I don't have any dying relatives. It was partially inspired by real events, but still I wonder why I chose this subject. I wonder if something is dying and I'm helpless to stop it? Ah, myself perhaps and my youth certainly. I'm glad I have Beethoven to console me. Of course there are a million reasons to paint something, and this is a follow up to a painting called Waiting For Oncology, which was the same size and painted a couple of years ago. The cancer of my 2009 hopes is now dead.
But from such soil springs new buds. I've come up with a few new painting ideas recently. I must try to make good progress both technically and artistically. Productivity must be my aim, goal and sole measure of success, and right now that means music...
Oh to read Beethoven's blog when he was writing the 9th symphony! Well, we can't but I can at least try to write down my processes, and although I'm 90% less of a composer than he perhaps some student somewhere will find the notes useful. Today I've completed a track called only "first". It began as a soleful lone flute melody that expanded into a chord sequence, and sounded sufficiently nice for me to continue it.
I now use several principles in music; one is that each track needs three parts, three melodies or sections, that's enough variety to work with without being so much as to lose cohesion. Here though, I've only got two and I'm worried that the slow tune is lacking passion. It happens to everyone (except perhaps Beethoven!) Why do musicians begin creative and then slowly end up doing cover versions(!) and then boring soulful ballads? This must be the liquifying factor of ageing. I must avoid that. Oh for eternal youth. At least I retain my innocence. Learning can itself age. In art it's important to be naive sometimes.
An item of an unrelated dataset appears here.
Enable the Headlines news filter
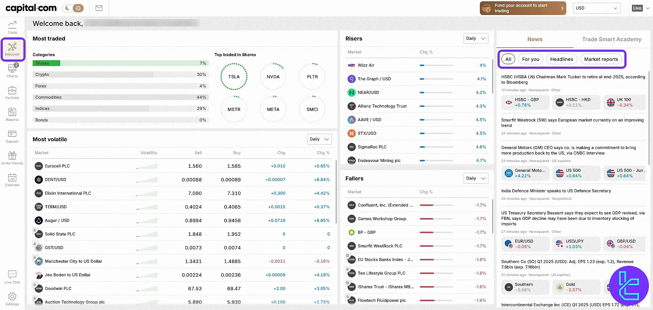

My goal for this music is to tell a story, and each track will need a title, a meaning and a feeling. Both can be summed up, like the images in paintings. I remember when gilding a few days ago that at night in bed I could see the gold being smoothed, and heard the music of the gilding process, yes actual music itself! It was brassy and somewhat bobbly, like Mozart's Horn Concerto. It would be nice to master that ability, it's not happened before!
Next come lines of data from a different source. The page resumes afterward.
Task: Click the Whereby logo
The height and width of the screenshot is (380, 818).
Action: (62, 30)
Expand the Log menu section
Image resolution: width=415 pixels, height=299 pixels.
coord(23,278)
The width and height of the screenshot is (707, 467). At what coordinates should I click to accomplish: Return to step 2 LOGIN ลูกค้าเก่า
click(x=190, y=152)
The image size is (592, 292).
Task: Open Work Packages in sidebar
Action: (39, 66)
Gosh what a ramble I'm on today. Anyway, the theme for the music I wrote today was solitude and divine love, thus even in the swelling parts, there is a beauty but one of a shaft of golden light in the cell of a monk. I must try to add more colour and depth to future tracks but at the moment I'm even struggling to find the common theme of the album, never mind the details.
Must keep working. Two important points of inspiration...
1. Jean Sibelius, who was such a perfectionist that he over-thought everything and spent years on unimportant details, neglecting to release anything, and dying with his last works unheard, and actually burned away! A drunk idiot fiddle player produces better music than a silent genius of a composer.
2. It's better then to set a time limit and get stuff out there, even if it's mediocre, than let it die unheard. With each new composition things will probably improve anyway. So, as in painting, think of "the next one" rather than find faults in "the last one".